#### Data supplied:
----

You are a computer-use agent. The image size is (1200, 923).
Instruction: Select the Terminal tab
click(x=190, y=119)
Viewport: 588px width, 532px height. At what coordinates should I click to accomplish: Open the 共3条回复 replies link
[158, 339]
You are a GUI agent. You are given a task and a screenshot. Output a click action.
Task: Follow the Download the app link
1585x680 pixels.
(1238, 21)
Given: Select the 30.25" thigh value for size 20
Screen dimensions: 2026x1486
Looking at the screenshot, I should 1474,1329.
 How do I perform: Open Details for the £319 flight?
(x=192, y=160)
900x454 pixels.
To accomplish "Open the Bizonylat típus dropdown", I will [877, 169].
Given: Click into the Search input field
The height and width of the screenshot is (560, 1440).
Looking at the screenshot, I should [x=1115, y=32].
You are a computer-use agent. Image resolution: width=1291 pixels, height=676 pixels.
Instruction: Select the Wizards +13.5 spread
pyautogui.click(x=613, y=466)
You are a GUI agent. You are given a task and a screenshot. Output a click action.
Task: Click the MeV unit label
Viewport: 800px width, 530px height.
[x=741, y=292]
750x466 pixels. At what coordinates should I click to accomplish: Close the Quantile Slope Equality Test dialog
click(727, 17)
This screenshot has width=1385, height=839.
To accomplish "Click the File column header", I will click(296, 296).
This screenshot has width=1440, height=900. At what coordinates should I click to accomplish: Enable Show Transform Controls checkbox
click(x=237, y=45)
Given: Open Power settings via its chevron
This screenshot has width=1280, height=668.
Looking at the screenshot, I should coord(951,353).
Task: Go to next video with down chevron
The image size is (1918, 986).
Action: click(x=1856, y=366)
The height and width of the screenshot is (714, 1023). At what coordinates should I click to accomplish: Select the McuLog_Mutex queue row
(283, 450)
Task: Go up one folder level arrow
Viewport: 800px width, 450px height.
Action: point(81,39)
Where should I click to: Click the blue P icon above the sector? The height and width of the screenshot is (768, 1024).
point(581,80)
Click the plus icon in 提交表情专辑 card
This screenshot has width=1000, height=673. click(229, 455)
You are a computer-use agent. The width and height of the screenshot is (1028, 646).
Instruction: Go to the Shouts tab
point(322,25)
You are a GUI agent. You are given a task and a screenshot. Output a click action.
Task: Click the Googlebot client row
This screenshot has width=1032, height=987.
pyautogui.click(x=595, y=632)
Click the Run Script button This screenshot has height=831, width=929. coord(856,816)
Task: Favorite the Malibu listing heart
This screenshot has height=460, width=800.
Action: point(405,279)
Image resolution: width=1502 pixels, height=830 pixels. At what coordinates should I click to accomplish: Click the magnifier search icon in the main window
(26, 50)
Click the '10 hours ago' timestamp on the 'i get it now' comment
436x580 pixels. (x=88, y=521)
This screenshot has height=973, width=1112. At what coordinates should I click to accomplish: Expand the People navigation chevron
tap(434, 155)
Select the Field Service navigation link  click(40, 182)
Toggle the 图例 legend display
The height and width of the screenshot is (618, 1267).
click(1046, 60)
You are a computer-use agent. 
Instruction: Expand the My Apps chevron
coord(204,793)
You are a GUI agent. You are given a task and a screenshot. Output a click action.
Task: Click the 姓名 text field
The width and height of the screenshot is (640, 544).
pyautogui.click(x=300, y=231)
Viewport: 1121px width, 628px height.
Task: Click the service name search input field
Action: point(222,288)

----

#### Task to carry out:
In the entries above, one line contains "Instruction: Select the Terminal tab" and another contains "Task: Follow the Download the app link". Reproduce exactly those two lines and the lines between them, nothing else.

#### Task result:
Instruction: Select the Terminal tab
click(x=190, y=119)
Viewport: 588px width, 532px height. At what coordinates should I click to accomplish: Open the 共3条回复 replies link
[158, 339]
You are a GUI agent. You are given a task and a screenshot. Output a click action.
Task: Follow the Download the app link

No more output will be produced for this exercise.